▶ WHAT THE TASK REQUIRES: What you should end up with is an exact copy of the lines from the one holding "You are a computer-use" through the last line of the entries below, both included, and nothing else; leave every picture out.

▶ AVAILABLE DATA:
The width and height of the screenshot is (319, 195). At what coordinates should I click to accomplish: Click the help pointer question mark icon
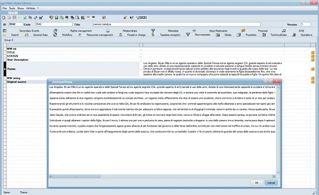click(131, 18)
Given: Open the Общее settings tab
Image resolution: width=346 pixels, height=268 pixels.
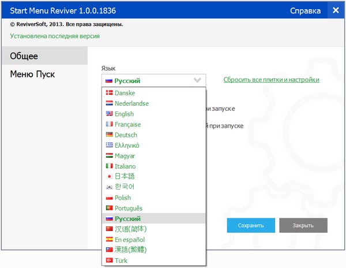Looking at the screenshot, I should click(x=25, y=56).
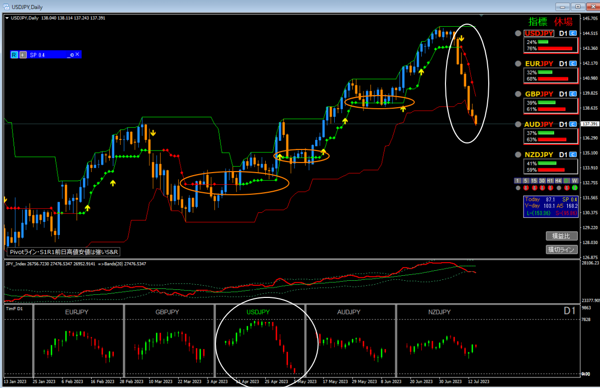This screenshot has width=600, height=388.
Task: Open the USDJPY,Daily chart dropdown arrow
Action: tap(7, 18)
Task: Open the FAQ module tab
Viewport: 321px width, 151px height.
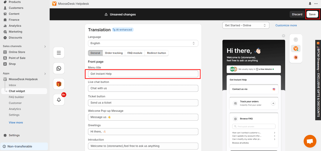Action: (x=135, y=53)
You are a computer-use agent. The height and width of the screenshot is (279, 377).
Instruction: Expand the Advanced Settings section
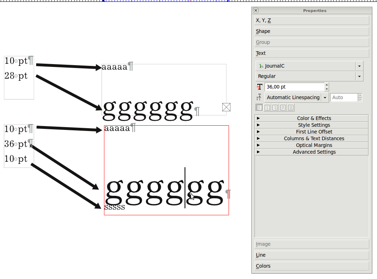click(x=312, y=152)
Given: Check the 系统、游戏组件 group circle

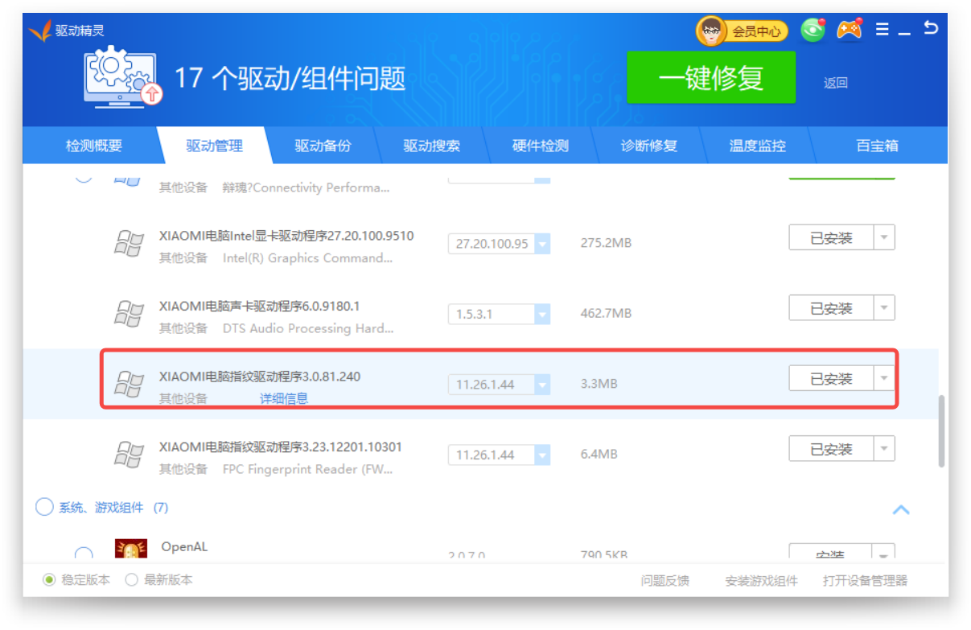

▶ FINISHED TASK:
You are a computer-use agent. The height and width of the screenshot is (279, 377).
Instruction: Expand the Advanced Settings section
click(x=312, y=152)
Given: Check the 系统、游戏组件 group circle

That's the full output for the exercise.